_SOURCE RECORDS_:
"""

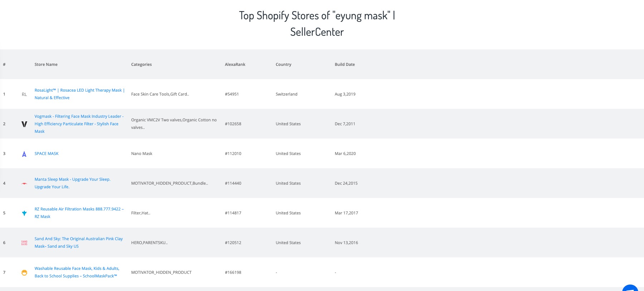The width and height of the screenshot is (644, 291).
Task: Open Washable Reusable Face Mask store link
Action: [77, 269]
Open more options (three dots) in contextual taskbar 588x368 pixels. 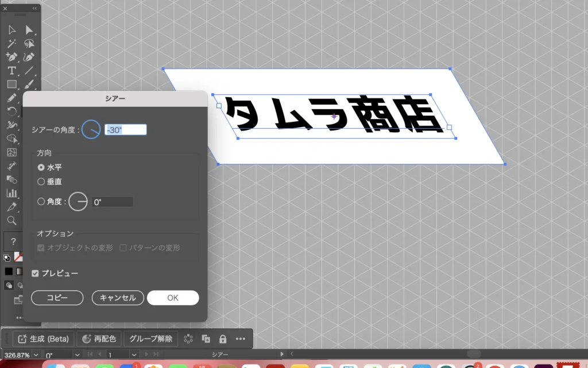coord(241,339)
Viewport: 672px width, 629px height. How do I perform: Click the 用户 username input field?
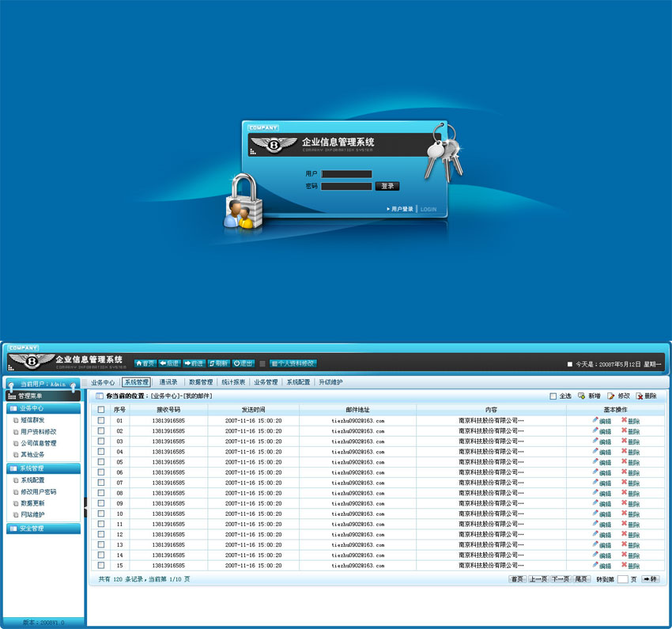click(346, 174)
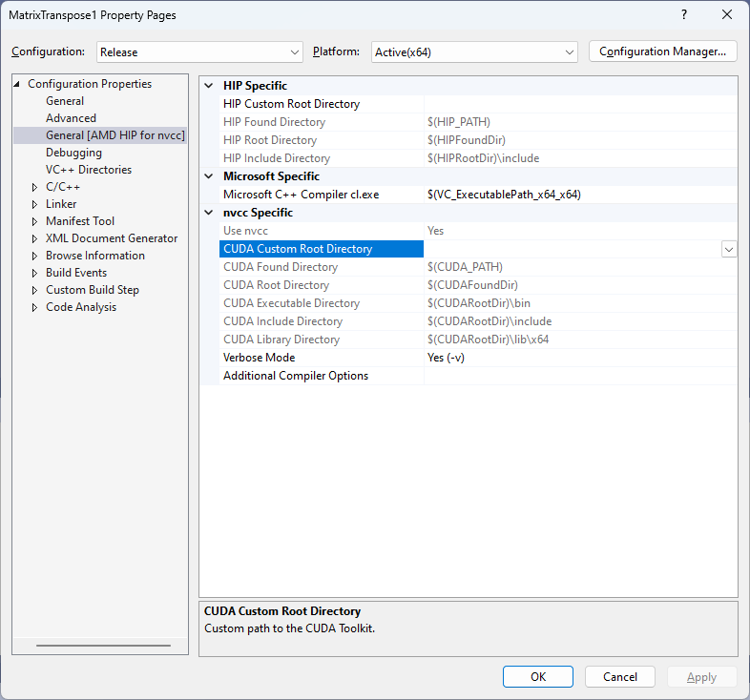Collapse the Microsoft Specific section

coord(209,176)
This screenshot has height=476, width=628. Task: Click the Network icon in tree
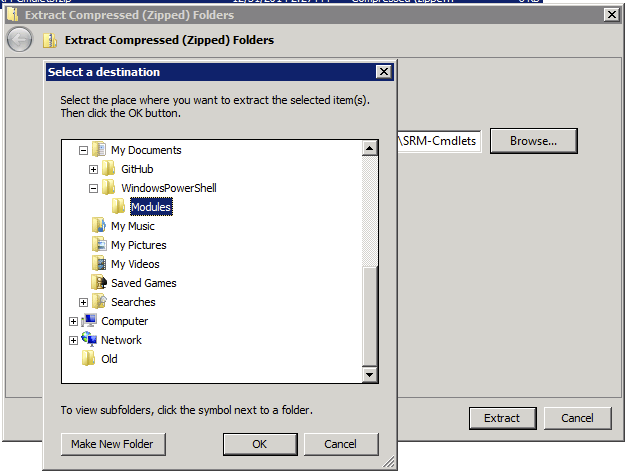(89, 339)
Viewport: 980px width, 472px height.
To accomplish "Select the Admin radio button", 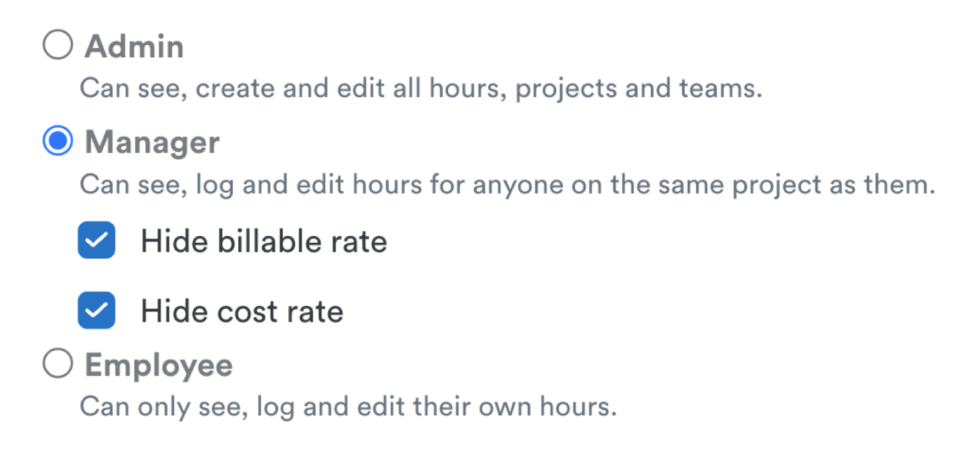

"""

_WHAT TO PRODUCE_: Here the requirement is to restate exactly the line holding "Viewport: 980px width, 472px height." and every later line through the end of the material, omitting pictures.

_EXERCISE SOLUTION_:
Viewport: 980px width, 472px height.
To accomplish "Select the Admin radio button", 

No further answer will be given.